OBJETIVO PLANTEADO 1 —
¿En cuántas líneas del listado que sigue aparece la cadena "resolution", teniendo en cuenta mayúsculas y minúsculas? Responde solo con el número.

FRAGMENTO DEL DOCUMENTO —
== == ==

La ejerce sobre los que quieren estudiar, y no pueden por culpa de quienes boicotean la clase. La ejerce sobre los que quisieran aprender un oficio para llegar a la edad laboral profesionalmente cualificados, y están encerrados en un aula escuchando cosas que ni entienden ni les interesan. En una misma clase, bajo el cuidado de un profesor al cual se ha despojado de toda autoridad, hay alumnos con todas las asignaturas del curso anterior aprobadas y otros que no han aprobado ninguna, alumnos que desean progresar y otros que se dedican a molestar. Unos y otros están frustrados. ¿Es de extrañar que un ambiente de general frustración degenere en violencia? Si un alumno repite porque suspende ocho asignaturas sabe que no va a repetir de nuevo aunque las vuelva a suspender, por lo cual nada le estimula a estudiar. ¿Es para sorprenderse que un alumno completamente ocioso se porte mal?
El desprecio por el conocimiento (se puede terminar la ESO sin saber la tabla de multiplicar ni distinguir un nombre de un verbo) y la falta de hábito de trabajo generan seres inmaduros, y en consecuencia, propensos a la violencia. Una persona madura no necesita agredir a un semejante para sentirse alguien.
La madurez, además, tiene que ver con la responsabilidad, y hoy los alumnos raramente tienen que responder. Si no aprenden, la culpa es del sistema, que no les motiva. Si son zafios y maleducados, es que están inadaptados. Si no estudian, algo les pasa, porque ya se sabe que los chicos tienen una inclinación natural hacia el trabajo, y a la vagancia se la conoce a menudo como “dificultades de aprendizaje”. Hay una tendencia por parte de algunos educadores paternalistas a considerar los defectos como patologías, pero madurar significa reflexionar sobre los propios defectos, a fin de superarlos, y si los defectos se consideran patologías, se bloquea toda capacidad de mejorar.

== == ==

FILAS DE ENTRADA —
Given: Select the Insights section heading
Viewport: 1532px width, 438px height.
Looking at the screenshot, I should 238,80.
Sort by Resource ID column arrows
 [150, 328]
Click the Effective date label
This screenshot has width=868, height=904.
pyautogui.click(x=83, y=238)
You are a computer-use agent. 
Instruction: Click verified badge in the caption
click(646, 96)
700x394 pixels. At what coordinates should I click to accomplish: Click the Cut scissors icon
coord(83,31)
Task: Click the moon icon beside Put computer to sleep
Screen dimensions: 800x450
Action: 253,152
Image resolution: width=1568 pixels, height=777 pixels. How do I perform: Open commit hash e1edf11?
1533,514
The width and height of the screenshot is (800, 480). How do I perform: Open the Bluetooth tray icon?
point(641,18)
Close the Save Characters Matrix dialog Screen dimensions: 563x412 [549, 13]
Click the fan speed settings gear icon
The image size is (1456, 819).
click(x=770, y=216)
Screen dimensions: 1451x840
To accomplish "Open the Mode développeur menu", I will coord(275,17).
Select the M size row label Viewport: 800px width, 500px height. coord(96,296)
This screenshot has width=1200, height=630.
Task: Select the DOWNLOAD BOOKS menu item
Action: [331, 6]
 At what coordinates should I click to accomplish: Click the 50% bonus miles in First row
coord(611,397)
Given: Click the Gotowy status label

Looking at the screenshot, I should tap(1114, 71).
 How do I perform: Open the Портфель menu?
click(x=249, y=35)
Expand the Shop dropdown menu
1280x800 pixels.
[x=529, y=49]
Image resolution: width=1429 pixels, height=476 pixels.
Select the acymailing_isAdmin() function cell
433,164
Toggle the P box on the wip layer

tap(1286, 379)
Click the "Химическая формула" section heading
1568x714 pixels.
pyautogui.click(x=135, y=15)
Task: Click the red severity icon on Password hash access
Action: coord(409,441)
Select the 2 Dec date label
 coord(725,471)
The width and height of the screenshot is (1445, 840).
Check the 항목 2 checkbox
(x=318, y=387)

== == ==

OBJETIVO PLANTEADO 2 —
¿Qué tipos de alumnos menciona el fragmento sobre la educación como presentes en una misma clase?

SOLUCIÓN DEL PROBLEMA 1 —
2

SOLUCIÓN DEL PROBLEMA 2 —
- Alumnos con todas las asignaturas del curso anterior aprobadas
- Alumnos que no han aprobado ninguna
- Alumnos que desean progresar
- Alumnos que se dedican a molestar